Stored data
Segment Open
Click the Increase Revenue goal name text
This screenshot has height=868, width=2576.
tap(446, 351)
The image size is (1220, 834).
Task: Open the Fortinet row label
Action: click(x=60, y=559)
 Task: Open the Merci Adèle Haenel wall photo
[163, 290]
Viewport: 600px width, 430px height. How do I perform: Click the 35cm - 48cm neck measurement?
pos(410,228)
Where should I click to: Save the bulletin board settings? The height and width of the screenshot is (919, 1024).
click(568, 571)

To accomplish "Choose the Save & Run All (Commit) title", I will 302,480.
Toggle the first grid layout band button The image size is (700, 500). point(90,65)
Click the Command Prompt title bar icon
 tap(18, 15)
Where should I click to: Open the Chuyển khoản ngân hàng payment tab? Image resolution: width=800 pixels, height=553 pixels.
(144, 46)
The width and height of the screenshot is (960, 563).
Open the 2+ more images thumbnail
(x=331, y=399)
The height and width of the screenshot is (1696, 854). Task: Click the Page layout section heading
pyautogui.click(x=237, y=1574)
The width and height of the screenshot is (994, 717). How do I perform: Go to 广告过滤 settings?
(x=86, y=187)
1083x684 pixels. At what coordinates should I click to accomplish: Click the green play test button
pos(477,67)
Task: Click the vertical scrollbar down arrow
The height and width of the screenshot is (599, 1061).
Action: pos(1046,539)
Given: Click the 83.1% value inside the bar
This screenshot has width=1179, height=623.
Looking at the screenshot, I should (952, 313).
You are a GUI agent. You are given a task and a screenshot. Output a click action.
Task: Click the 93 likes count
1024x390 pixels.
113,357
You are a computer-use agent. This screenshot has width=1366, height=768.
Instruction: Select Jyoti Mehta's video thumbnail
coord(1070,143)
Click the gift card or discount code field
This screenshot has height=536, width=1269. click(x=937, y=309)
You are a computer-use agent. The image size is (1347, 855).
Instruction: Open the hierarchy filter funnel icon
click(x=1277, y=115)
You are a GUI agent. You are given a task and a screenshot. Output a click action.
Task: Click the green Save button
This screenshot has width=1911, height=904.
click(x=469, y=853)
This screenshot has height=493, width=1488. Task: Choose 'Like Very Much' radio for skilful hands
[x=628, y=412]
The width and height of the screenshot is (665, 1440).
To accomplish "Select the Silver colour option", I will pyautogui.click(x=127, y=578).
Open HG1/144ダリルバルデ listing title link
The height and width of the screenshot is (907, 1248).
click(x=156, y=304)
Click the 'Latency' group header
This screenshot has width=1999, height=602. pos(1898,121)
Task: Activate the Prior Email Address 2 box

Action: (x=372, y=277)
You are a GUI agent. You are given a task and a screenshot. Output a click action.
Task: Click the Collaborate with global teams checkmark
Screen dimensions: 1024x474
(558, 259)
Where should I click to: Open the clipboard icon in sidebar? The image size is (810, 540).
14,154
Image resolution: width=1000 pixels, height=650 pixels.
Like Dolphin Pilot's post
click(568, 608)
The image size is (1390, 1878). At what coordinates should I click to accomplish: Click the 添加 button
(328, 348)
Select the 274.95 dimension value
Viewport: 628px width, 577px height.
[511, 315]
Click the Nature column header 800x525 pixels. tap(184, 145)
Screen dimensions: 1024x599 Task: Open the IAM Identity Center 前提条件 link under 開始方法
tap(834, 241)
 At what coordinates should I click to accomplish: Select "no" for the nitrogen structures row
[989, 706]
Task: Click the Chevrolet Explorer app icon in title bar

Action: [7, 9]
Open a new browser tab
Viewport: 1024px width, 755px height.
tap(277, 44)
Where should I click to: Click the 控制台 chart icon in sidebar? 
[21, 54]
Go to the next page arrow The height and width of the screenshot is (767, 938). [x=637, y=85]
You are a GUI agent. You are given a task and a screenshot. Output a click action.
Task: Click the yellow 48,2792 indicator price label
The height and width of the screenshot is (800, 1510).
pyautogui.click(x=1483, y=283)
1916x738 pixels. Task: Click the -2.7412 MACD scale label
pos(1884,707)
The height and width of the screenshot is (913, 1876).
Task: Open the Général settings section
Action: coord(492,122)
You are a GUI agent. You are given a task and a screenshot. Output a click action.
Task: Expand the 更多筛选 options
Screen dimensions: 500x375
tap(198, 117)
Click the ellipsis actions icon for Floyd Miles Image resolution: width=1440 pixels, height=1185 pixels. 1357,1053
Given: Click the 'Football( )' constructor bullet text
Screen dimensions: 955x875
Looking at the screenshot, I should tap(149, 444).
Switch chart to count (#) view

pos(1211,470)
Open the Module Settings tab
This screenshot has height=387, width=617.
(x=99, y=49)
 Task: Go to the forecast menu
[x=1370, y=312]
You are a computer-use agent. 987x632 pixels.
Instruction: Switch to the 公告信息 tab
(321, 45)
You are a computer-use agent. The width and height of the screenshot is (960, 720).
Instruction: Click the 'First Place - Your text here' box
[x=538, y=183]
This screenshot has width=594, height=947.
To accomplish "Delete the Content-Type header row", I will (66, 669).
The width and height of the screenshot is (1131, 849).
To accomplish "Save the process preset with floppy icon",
Segment Closed
Reading through the preceding records, tally each line that holds the word "arrow" and give the tally by itself.

» **Response**:
2